> _Input records_

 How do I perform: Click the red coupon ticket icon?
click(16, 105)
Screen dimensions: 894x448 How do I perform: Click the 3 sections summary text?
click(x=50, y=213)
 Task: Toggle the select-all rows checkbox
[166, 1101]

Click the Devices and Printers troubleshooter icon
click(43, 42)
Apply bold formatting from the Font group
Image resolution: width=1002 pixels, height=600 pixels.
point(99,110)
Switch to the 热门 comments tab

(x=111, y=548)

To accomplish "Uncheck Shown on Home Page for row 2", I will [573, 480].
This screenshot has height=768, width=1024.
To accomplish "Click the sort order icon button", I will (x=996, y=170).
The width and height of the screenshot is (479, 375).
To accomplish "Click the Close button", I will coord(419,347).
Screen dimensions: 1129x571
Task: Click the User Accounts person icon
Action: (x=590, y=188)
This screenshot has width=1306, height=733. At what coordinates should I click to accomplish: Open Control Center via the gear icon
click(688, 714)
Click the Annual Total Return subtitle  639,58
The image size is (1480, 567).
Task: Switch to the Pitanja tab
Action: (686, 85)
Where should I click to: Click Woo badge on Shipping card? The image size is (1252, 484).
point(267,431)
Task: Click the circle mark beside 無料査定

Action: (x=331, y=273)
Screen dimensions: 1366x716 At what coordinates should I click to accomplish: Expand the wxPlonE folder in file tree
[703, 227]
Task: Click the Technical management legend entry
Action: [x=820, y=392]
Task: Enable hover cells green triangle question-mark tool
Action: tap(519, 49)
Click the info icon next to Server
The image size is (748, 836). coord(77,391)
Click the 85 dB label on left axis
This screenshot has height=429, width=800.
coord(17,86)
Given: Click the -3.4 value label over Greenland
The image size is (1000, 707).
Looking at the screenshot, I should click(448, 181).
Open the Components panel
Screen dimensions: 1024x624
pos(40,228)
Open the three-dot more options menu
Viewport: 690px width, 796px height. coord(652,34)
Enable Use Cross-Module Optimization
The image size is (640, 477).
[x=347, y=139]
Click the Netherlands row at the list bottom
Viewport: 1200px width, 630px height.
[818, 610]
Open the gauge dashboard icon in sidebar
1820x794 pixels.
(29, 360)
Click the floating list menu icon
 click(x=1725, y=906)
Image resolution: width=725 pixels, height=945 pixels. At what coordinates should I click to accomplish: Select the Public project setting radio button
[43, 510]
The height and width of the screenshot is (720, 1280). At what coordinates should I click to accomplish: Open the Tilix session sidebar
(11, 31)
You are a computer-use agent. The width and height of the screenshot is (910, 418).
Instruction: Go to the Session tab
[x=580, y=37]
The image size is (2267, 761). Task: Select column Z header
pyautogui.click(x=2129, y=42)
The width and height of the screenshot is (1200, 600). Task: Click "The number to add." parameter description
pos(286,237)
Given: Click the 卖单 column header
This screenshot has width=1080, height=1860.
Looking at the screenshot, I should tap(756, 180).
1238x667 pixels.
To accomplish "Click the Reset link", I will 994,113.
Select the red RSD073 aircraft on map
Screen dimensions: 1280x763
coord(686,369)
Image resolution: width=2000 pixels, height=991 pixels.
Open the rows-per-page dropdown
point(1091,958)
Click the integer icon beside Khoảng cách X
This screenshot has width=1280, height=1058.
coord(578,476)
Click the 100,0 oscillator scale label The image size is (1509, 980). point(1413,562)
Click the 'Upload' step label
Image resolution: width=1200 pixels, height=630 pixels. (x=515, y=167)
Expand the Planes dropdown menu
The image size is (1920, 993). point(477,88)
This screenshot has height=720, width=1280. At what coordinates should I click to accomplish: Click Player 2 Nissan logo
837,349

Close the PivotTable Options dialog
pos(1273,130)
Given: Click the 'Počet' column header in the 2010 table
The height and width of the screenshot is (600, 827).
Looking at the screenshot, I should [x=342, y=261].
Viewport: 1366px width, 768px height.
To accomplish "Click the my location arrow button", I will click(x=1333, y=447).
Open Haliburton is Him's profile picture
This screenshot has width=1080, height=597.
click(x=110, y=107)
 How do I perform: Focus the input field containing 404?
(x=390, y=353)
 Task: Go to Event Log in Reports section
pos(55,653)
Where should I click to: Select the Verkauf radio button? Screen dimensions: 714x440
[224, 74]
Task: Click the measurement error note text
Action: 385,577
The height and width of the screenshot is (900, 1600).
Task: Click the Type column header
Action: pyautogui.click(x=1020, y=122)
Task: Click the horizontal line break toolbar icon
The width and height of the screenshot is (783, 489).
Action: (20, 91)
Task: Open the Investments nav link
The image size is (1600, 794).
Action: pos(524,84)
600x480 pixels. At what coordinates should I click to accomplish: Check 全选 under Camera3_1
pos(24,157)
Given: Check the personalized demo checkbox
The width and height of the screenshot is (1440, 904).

> _What you need to do_
Go through the data line by line and work out how many lines contain "Given". Give only that number.

> _Response below_
4